(Target pointing data)
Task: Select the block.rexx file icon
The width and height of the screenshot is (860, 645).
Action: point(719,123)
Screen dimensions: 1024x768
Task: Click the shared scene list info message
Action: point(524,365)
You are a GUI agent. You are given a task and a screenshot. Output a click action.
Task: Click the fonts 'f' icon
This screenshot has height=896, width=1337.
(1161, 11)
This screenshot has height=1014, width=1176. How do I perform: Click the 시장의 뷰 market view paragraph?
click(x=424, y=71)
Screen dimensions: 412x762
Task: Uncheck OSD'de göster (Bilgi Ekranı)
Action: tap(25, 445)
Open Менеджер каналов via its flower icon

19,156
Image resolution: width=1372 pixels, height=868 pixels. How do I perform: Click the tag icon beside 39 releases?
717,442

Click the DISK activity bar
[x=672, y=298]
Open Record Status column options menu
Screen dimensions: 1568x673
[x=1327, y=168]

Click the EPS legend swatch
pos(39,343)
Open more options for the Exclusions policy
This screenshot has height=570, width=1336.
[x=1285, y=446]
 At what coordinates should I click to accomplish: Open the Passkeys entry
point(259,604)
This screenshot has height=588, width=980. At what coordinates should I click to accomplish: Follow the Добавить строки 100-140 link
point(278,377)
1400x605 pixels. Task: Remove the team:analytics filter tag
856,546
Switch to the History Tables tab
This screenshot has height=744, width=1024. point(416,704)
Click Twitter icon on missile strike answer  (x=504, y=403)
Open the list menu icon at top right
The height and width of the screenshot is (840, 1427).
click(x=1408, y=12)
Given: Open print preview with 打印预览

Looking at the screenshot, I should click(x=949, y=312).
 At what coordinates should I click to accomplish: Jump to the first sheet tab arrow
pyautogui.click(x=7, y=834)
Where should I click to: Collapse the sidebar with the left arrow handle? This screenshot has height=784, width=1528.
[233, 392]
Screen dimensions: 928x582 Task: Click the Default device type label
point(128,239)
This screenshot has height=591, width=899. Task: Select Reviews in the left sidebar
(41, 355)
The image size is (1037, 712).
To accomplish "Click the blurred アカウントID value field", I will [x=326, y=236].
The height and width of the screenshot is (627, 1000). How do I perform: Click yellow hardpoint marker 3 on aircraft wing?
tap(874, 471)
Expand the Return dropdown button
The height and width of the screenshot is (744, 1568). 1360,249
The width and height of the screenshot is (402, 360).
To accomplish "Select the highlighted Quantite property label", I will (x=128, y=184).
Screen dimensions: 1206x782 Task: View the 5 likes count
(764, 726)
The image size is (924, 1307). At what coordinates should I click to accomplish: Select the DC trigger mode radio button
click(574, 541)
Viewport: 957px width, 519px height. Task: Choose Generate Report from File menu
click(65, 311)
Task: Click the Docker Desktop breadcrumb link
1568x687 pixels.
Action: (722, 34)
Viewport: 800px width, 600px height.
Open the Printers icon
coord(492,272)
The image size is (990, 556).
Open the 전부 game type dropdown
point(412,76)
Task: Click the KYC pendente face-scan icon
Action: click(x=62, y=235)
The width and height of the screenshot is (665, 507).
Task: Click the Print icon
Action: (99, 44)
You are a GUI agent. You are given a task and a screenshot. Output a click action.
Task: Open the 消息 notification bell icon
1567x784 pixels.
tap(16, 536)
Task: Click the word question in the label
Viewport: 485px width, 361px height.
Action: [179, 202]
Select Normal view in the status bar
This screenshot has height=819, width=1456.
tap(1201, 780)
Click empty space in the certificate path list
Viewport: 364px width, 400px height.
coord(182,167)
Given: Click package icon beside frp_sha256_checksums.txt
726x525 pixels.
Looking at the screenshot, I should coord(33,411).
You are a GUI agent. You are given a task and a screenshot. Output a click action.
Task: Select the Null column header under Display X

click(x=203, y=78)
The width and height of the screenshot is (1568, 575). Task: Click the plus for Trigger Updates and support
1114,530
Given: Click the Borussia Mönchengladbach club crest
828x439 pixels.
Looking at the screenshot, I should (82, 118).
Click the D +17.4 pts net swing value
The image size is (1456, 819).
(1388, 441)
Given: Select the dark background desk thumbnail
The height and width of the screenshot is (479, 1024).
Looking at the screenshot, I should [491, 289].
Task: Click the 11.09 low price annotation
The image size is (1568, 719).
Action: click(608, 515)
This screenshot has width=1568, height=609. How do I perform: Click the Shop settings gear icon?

Short problem — Write out these lines as a numbered list, omitting blank lines. Include all the records.

Expected answer —
1. Task: Select the block.rexx file icon
2. The width and height of the screenshot is (860, 645).
3. Action: point(719,123)
4. Screen dimensions: 1024x768
5. Task: Click the shared scene list info message
6. Action: point(524,365)
7. You are a GUI agent. You are given a task and a screenshot. Output a click action.
8. Task: Click the fonts 'f' icon
9. This screenshot has height=896, width=1337.
10. (1161, 11)
11. This screenshot has height=1014, width=1176. How do I perform: Click the 시장의 뷰 market view paragraph?
12. click(x=424, y=71)
13. Screen dimensions: 412x762
14. Task: Uncheck OSD'de göster (Bilgi Ekranı)
15. Action: tap(25, 445)
16. Open Менеджер каналов via its flower icon
17. 19,156
18. Image resolution: width=1372 pixels, height=868 pixels. How do I perform: Click the tag icon beside 39 releases?
19. 717,442
20. Click the DISK activity bar
21. [x=672, y=298]
22. Open Record Status column options menu
23. Screen dimensions: 1568x673
24. [x=1327, y=168]
25. Click the EPS legend swatch
26. pos(39,343)
27. Open more options for the Exclusions policy
28. This screenshot has height=570, width=1336.
29. [x=1285, y=446]
30.  At what coordinates should I click to accomplish: Open the Passkeys entry
31. point(259,604)
32. This screenshot has height=588, width=980. At what coordinates should I click to accomplish: Follow the Добавить строки 100-140 link
33. point(278,377)
34. 1400x605 pixels. Task: Remove the team:analytics filter tag
35. 856,546
36. Switch to the History Tables tab
37. This screenshot has height=744, width=1024. point(416,704)
38. Click Twitter icon on missile strike answer  (x=504, y=403)
39. Open the list menu icon at top right
40. The height and width of the screenshot is (840, 1427).
41. click(x=1408, y=12)
42. Given: Open print preview with 打印预览
43. Looking at the screenshot, I should click(x=949, y=312).
44.  At what coordinates should I click to accomplish: Jump to the first sheet tab arrow
45. pyautogui.click(x=7, y=834)
46. Where should I click to: Collapse the sidebar with the left arrow handle? This screenshot has height=784, width=1528.
47. [233, 392]
48. Screen dimensions: 928x582 Task: Click the Default device type label
49. point(128,239)
50. This screenshot has height=591, width=899. Task: Select Reviews in the left sidebar
51. (41, 355)
52. The image size is (1037, 712).
53. To accomplish "Click the blurred アカウントID value field", I will [x=326, y=236].
54. The height and width of the screenshot is (627, 1000). How do I perform: Click yellow hardpoint marker 3 on aircraft wing?
55. tap(874, 471)
56. Expand the Return dropdown button
57. The height and width of the screenshot is (744, 1568). 1360,249
58. The width and height of the screenshot is (402, 360).
59. To accomplish "Select the highlighted Quantite property label", I will (x=128, y=184).
60. Screen dimensions: 1206x782 Task: View the 5 likes count
61. (764, 726)
62. The image size is (924, 1307). At what coordinates should I click to accomplish: Select the DC trigger mode radio button
63. click(574, 541)
64. Viewport: 957px width, 519px height. Task: Choose Generate Report from File menu
65. click(65, 311)
66. Task: Click the Docker Desktop breadcrumb link
67. 1568x687 pixels.
68. Action: (722, 34)
69. Viewport: 800px width, 600px height.
70. Open the Printers icon
71. coord(492,272)
72. The image size is (990, 556).
73. Open the 전부 game type dropdown
74. point(412,76)
75. Task: Click the KYC pendente face-scan icon
76. Action: click(x=62, y=235)
77. The width and height of the screenshot is (665, 507).
78. Task: Click the Print icon
79. Action: (99, 44)
80. You are a GUI agent. You are given a task and a screenshot. Output a click action.
81. Task: Open the 消息 notification bell icon
82. 1567x784 pixels.
83. tap(16, 536)
84. Task: Click the word question in the label
85. Viewport: 485px width, 361px height.
86. Action: [179, 202]
87. Select Normal view in the status bar
88. This screenshot has height=819, width=1456.
89. tap(1201, 780)
90. Click empty space in the certificate path list
91. Viewport: 364px width, 400px height.
92. coord(182,167)
93. Given: Click package icon beside frp_sha256_checksums.txt
94. 726x525 pixels.
95. Looking at the screenshot, I should coord(33,411).
96. You are a GUI agent. You are given a task and a screenshot. Output a click action.
97. Task: Select the Null column header under Display X
98. click(x=203, y=78)
99. The width and height of the screenshot is (1568, 575). Task: Click the plus for Trigger Updates and support
100. 1114,530
101. Given: Click the Borussia Mönchengladbach club crest
102. 828x439 pixels.
103. Looking at the screenshot, I should (82, 118).
104. Click the D +17.4 pts net swing value
105. The image size is (1456, 819).
106. (1388, 441)
107. Given: Select the dark background desk thumbnail
108. The height and width of the screenshot is (479, 1024).
109. Looking at the screenshot, I should [491, 289].
110. Task: Click the 11.09 low price annotation
111. The image size is (1568, 719).
112. Action: click(608, 515)
113. This screenshot has width=1568, height=609. How do I perform: Click the Shop settings gear icon?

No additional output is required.